09.01.2014 Data Ingestion and Publication
From D4Science Wiki
Revision as of 17:42, 9 January 2014 by George.kakaletris (Talk | contribs)
Data Publication
Description of first implementation:
- OAI-PMH publishing is based on data returned by collection browsing (testing approach), via an ASL component.
Planned approach implementation:
- OAI-PMH "resources" (i.e. datasets) are mapped to search queries that are served by the OAI-PMH protocol provider at ASL level.
- Search is used in order to be able to expose all available indexed sources in a mixed manner, do being restricted on single source and is a different way of providing data instead of presenting them. (as mentioned, the browsing capability of search is currently being used).
- The brows approach A query construction It will also be automatically constructed by exploiting browsing capability. Also mapping sets to queries.
- An end-point providing information of all data sets exposed by a scope is provided as an ASL HTTP component.
- Metadata are mapped into DC format appropriate for OAI-PMH publishing:
- Custom schema is currently being used, intend to xslt transform each different schema to dc schema, in order to have OAI-PMH compliance.

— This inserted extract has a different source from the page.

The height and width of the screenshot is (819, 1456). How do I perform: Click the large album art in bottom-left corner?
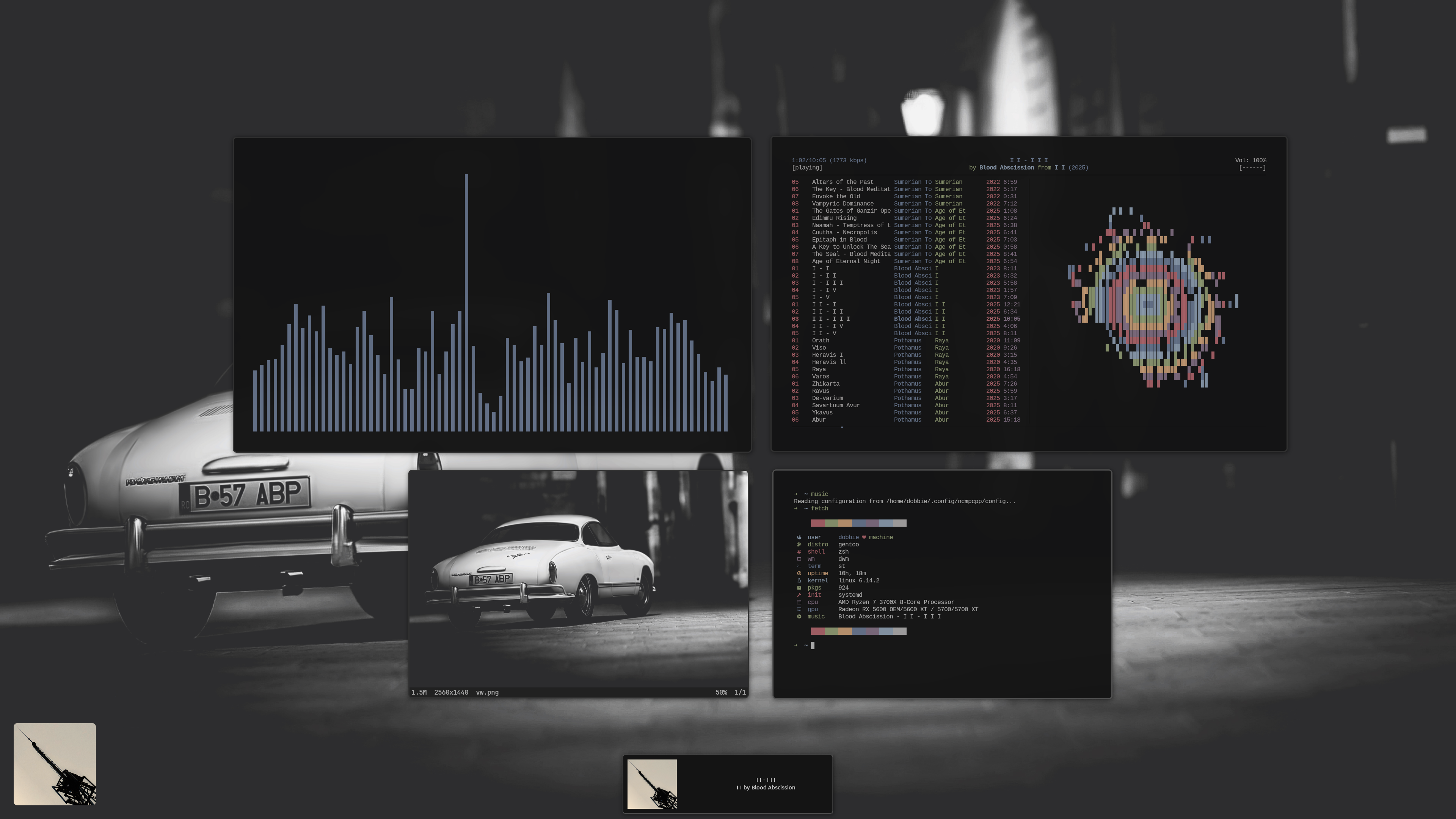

- Transformations of hosted schemas into DC-lite are considered to be provided as XSLTs at the time of the configuration of the service.
Notes:
- The incremental OAI-PMH publishing cannot be supported.

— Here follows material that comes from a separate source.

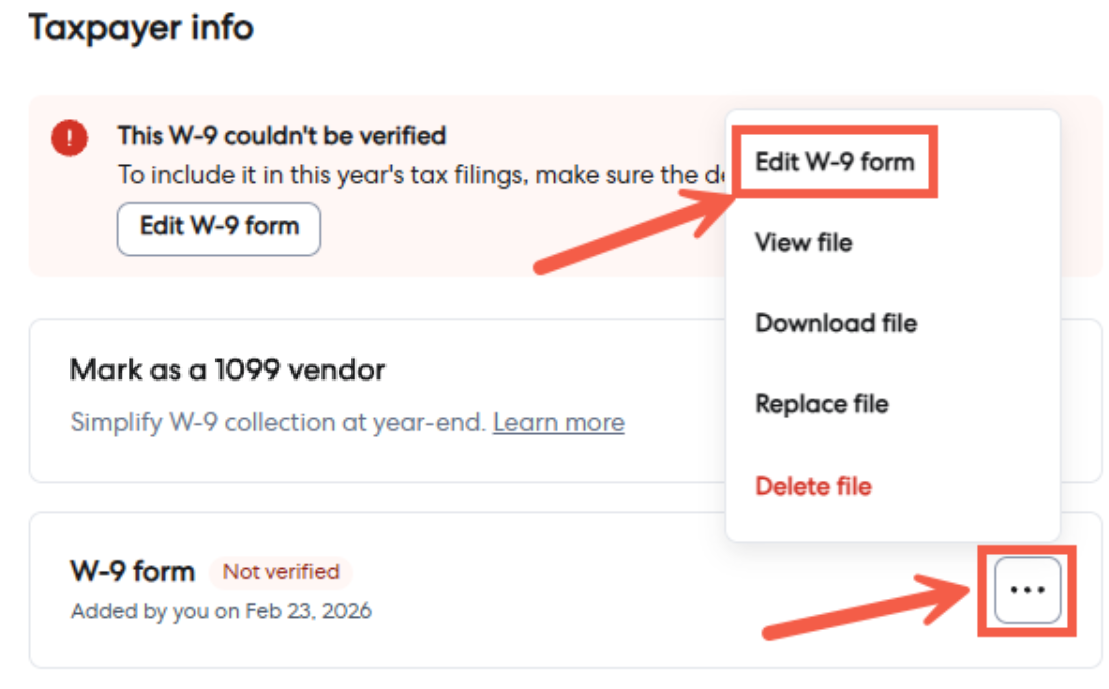
Task: Choose Replace file menu entry
Action: point(821,405)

Suggestions (by Leonardo C.):
- Provide a UI (portlet) for configuring the service (OAI-PMH resource name, search query definition, transformation to DC-Lite).
- Use an approach similar to simplified field mapping index resources, for creating the DC-Lite required schema of OAI-PMH Protocol. Additionally use the "common presentation fields" for deriving the DC-Lite record, so that it is homogeneous across all schemas.

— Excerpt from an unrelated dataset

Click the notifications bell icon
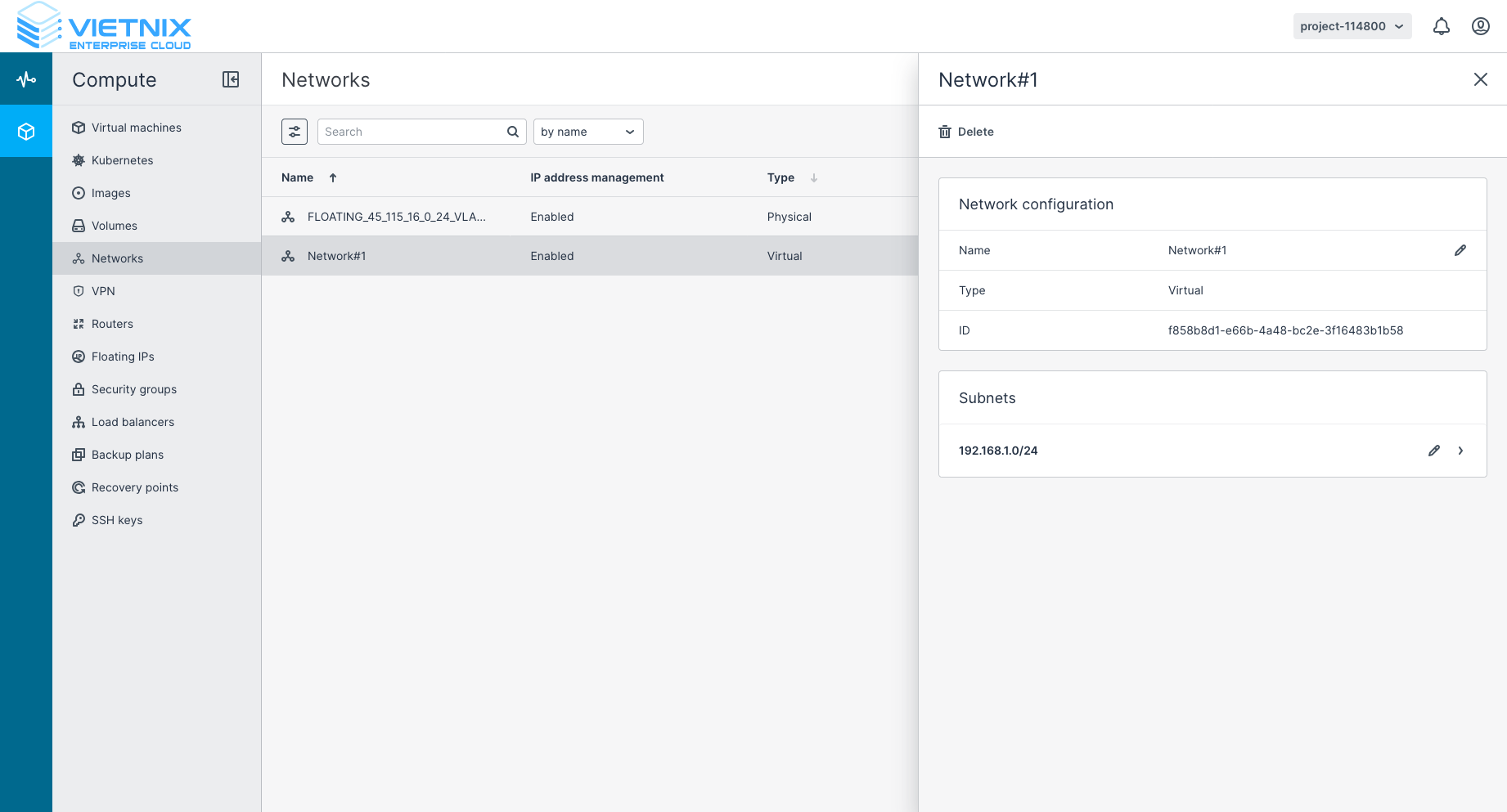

- We should follow the general approach of having as many standards as possible supported so that we can maximize adoption, yet OAI-ORE is not a priority.
Decisions / Concerns / Highlights:
- A configuration UI must be provided along side the service components.
- The "search query" approach will be followed as it allows more complex views of the harvested / hosted metadata to be served by the system.
- The only blocking issue being that perhaps the "presentation" fields are too few to give any valuable DC-Lite record.
- OAI-ORE is not a major priority, so it will be considered after OAI-PMH is completed.
- Different sets to be published must be identified.
- Implementation phase will take place at least until March. Sooner if possible depending on other concurrent activities.
Data Ingestion
- Description:
- Intention to be capable of indexing various data sources. A number of plugins will be implemented that retrieve data from sources, provide data with xml representation. Forward data to gDTS for transformation and feed to index.
- Intermediate data are not stored anywhere. Process will be triggered during indexing as a program with unique uri and manager will take care of the whole process, from data retrieval to feeding.
- Example:
- rdbms data represented as xml, further transformed into rowsets, and index feed
- no incremental update. index swap at the moment. investigation in future
- Credentials for all sources stored on IS.
- Plugins will act as data provider, external to sources (within or out infrastructure), but must be able to access them
- Begin with rdbms data and expand to GIS data, timeseries etc. GeoNetwork can be accesed directly, exploit (convert) timeseries
Other topics
to be discussed in next TCOM:
- attach scope notation to the granularity of collection
- possible extentions of SmartGears